» **Records supplied**:
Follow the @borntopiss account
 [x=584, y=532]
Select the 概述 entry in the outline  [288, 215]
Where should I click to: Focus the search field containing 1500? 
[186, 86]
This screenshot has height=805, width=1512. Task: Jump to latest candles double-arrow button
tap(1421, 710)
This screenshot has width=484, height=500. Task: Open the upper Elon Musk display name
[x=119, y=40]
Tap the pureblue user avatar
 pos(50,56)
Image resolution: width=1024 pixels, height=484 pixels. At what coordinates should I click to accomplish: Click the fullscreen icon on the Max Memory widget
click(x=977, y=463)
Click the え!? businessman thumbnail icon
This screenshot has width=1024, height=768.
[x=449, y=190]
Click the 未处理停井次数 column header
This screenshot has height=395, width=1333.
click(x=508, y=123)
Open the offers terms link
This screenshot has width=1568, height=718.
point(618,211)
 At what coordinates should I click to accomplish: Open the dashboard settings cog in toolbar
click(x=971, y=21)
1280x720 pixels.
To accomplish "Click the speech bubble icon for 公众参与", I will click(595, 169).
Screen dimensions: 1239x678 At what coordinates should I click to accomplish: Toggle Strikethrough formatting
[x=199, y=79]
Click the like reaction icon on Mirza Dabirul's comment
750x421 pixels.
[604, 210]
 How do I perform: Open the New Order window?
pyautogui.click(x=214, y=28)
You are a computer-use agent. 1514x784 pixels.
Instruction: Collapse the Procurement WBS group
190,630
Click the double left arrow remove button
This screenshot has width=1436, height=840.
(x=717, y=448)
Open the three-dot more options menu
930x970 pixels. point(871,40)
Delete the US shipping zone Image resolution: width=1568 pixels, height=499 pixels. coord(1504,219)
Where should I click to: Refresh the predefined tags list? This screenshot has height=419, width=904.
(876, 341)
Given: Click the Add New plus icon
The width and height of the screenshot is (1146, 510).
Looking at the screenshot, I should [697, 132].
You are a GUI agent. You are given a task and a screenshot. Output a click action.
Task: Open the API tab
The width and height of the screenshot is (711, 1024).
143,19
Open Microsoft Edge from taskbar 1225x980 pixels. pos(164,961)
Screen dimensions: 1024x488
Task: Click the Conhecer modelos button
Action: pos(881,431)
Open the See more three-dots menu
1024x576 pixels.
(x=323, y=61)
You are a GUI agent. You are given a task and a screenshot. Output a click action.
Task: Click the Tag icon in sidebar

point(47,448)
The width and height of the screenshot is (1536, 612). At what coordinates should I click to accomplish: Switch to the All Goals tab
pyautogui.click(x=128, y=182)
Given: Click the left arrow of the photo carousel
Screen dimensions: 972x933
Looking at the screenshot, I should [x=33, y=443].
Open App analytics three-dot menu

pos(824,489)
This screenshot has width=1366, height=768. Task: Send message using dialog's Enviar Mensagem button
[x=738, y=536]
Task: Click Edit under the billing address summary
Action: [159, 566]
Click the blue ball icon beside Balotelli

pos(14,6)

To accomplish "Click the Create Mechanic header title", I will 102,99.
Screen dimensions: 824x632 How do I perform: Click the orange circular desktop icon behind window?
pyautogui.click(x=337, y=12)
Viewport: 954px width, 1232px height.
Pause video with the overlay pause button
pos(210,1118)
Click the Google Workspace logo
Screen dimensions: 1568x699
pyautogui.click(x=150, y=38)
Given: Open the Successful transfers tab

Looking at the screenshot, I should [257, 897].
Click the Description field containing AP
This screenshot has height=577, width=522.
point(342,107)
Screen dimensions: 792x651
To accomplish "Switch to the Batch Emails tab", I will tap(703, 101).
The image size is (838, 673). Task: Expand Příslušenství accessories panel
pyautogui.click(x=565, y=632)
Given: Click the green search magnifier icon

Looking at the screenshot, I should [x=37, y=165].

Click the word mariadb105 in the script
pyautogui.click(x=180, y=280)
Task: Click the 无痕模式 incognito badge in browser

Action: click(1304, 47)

» **Exercise directions**: Please copy out the data above exactly, from the line containing "The image size" through the final line of the data, with both ends included.

» **Full solution**:
The image size is (838, 673). Task: Expand Příslušenství accessories panel
pyautogui.click(x=565, y=632)
Given: Click the green search magnifier icon

Looking at the screenshot, I should [x=37, y=165].

Click the word mariadb105 in the script
pyautogui.click(x=180, y=280)
Task: Click the 无痕模式 incognito badge in browser

Action: click(1304, 47)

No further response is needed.